### Dataset excerpts
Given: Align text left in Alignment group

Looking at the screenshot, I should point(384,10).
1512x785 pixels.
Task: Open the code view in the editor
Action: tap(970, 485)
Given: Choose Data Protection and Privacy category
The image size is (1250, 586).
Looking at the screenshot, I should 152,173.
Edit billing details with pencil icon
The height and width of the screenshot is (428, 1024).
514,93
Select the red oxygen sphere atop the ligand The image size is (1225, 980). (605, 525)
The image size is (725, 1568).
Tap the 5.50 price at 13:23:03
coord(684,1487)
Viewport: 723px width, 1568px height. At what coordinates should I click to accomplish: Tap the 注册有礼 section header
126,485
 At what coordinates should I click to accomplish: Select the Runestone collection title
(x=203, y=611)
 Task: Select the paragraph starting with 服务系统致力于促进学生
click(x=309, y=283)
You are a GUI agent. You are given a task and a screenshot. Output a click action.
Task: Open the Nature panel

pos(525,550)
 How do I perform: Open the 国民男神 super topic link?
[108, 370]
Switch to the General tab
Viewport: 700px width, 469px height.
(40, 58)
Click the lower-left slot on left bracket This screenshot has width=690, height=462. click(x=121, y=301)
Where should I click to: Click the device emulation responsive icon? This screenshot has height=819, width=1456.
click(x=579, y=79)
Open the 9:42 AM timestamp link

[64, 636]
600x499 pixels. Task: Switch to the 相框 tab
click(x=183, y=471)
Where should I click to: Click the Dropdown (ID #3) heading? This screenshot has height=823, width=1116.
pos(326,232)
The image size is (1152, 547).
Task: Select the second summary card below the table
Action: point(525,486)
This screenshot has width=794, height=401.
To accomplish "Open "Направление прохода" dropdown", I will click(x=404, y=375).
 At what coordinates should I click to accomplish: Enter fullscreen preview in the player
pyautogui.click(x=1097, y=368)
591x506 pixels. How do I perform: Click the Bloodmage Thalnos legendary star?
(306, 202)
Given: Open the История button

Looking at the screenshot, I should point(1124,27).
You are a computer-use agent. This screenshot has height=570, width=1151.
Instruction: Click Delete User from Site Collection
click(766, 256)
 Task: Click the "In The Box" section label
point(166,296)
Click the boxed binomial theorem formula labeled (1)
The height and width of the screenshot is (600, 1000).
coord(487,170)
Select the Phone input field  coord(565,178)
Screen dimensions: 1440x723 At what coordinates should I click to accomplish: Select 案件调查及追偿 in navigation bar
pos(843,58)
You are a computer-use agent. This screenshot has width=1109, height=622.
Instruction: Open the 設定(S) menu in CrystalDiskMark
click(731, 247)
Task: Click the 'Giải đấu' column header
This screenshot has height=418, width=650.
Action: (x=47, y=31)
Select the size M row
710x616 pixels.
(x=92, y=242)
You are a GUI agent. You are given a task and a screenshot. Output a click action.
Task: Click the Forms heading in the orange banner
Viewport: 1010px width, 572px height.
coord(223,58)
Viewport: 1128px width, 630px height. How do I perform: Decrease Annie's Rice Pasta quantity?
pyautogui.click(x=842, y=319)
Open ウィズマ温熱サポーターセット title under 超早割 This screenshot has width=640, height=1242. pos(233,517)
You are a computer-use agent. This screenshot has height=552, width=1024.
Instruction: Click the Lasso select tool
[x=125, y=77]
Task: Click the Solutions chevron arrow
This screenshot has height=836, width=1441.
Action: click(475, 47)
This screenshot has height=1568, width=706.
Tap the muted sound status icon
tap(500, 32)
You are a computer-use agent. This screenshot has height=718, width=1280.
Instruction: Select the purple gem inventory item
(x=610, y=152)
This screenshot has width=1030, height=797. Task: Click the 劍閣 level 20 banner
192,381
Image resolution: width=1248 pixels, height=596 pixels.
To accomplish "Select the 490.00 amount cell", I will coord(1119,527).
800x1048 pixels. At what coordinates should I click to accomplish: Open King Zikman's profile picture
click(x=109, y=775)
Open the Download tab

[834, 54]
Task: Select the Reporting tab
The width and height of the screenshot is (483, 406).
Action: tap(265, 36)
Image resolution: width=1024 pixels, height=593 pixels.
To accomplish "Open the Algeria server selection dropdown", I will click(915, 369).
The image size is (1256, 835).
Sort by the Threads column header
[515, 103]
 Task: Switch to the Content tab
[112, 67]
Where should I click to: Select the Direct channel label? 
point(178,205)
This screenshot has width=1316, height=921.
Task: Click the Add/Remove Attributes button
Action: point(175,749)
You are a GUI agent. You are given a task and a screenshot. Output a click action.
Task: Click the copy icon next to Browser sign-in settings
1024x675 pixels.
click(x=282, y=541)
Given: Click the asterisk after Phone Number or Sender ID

### WORK TO BE COMPLETED
Give the records again, exactly as they appear.

### ANSWER SECTION
Given: Align text left in Alignment group

Looking at the screenshot, I should point(384,10).
1512x785 pixels.
Task: Open the code view in the editor
Action: tap(970, 485)
Given: Choose Data Protection and Privacy category
The image size is (1250, 586).
Looking at the screenshot, I should 152,173.
Edit billing details with pencil icon
The height and width of the screenshot is (428, 1024).
514,93
Select the red oxygen sphere atop the ligand The image size is (1225, 980). (605, 525)
The image size is (725, 1568).
Tap the 5.50 price at 13:23:03
coord(684,1487)
Viewport: 723px width, 1568px height. At what coordinates should I click to accomplish: Tap the 注册有礼 section header
126,485
 At what coordinates should I click to accomplish: Select the Runestone collection title
(x=203, y=611)
 Task: Select the paragraph starting with 服务系统致力于促进学生
click(x=309, y=283)
You are a GUI agent. You are given a task and a screenshot. Output a click action.
Task: Open the Nature panel

pos(525,550)
 How do I perform: Open the 国民男神 super topic link?
[108, 370]
Switch to the General tab
Viewport: 700px width, 469px height.
(40, 58)
Click the lower-left slot on left bracket This screenshot has width=690, height=462. click(x=121, y=301)
Where should I click to: Click the device emulation responsive icon? This screenshot has height=819, width=1456.
click(x=579, y=79)
Open the 9:42 AM timestamp link

[64, 636]
600x499 pixels. Task: Switch to the 相框 tab
click(x=183, y=471)
Where should I click to: Click the Dropdown (ID #3) heading? This screenshot has height=823, width=1116.
pos(326,232)
The image size is (1152, 547).
Task: Select the second summary card below the table
Action: point(525,486)
This screenshot has width=794, height=401.
To accomplish "Open "Направление прохода" dropdown", I will click(x=404, y=375).
 At what coordinates should I click to accomplish: Enter fullscreen preview in the player
pyautogui.click(x=1097, y=368)
591x506 pixels. How do I perform: Click the Bloodmage Thalnos legendary star?
(306, 202)
Given: Open the История button

Looking at the screenshot, I should point(1124,27).
You are a computer-use agent. This screenshot has height=570, width=1151.
Instruction: Click Delete User from Site Collection
click(766, 256)
 Task: Click the "In The Box" section label
point(166,296)
Click the boxed binomial theorem formula labeled (1)
The height and width of the screenshot is (600, 1000).
coord(487,170)
Select the Phone input field  coord(565,178)
Screen dimensions: 1440x723 At what coordinates should I click to accomplish: Select 案件调查及追偿 in navigation bar
pos(843,58)
You are a computer-use agent. This screenshot has width=1109, height=622.
Instruction: Open the 設定(S) menu in CrystalDiskMark
click(731, 247)
Task: Click the 'Giải đấu' column header
This screenshot has height=418, width=650.
Action: (x=47, y=31)
Select the size M row
710x616 pixels.
(x=92, y=242)
You are a GUI agent. You are given a task and a screenshot. Output a click action.
Task: Click the Forms heading in the orange banner
Viewport: 1010px width, 572px height.
coord(223,58)
Viewport: 1128px width, 630px height. How do I perform: Decrease Annie's Rice Pasta quantity?
pyautogui.click(x=842, y=319)
Open ウィズマ温熱サポーターセット title under 超早割 This screenshot has width=640, height=1242. pos(233,517)
You are a computer-use agent. This screenshot has height=552, width=1024.
Instruction: Click the Lasso select tool
[x=125, y=77]
Task: Click the Solutions chevron arrow
This screenshot has height=836, width=1441.
Action: click(475, 47)
This screenshot has height=1568, width=706.
Tap the muted sound status icon
tap(500, 32)
You are a computer-use agent. This screenshot has height=718, width=1280.
Instruction: Select the purple gem inventory item
(x=610, y=152)
This screenshot has width=1030, height=797. Task: Click the 劍閣 level 20 banner
192,381
Image resolution: width=1248 pixels, height=596 pixels.
To accomplish "Select the 490.00 amount cell", I will coord(1119,527).
800x1048 pixels. At what coordinates should I click to accomplish: Open King Zikman's profile picture
click(x=109, y=775)
Open the Download tab

[834, 54]
Task: Select the Reporting tab
The width and height of the screenshot is (483, 406).
Action: tap(265, 36)
Image resolution: width=1024 pixels, height=593 pixels.
To accomplish "Open the Algeria server selection dropdown", I will click(915, 369).
The image size is (1256, 835).
Sort by the Threads column header
[515, 103]
 Task: Switch to the Content tab
[112, 67]
Where should I click to: Select the Direct channel label? 
point(178,205)
This screenshot has width=1316, height=921.
Task: Click the Add/Remove Attributes button
Action: point(175,749)
You are a GUI agent. You are given a task and a screenshot. Output a click action.
Task: Click the copy icon next to Browser sign-in settings
1024x675 pixels.
click(x=282, y=541)
Given: Click the asterisk after Phone Number or Sender ID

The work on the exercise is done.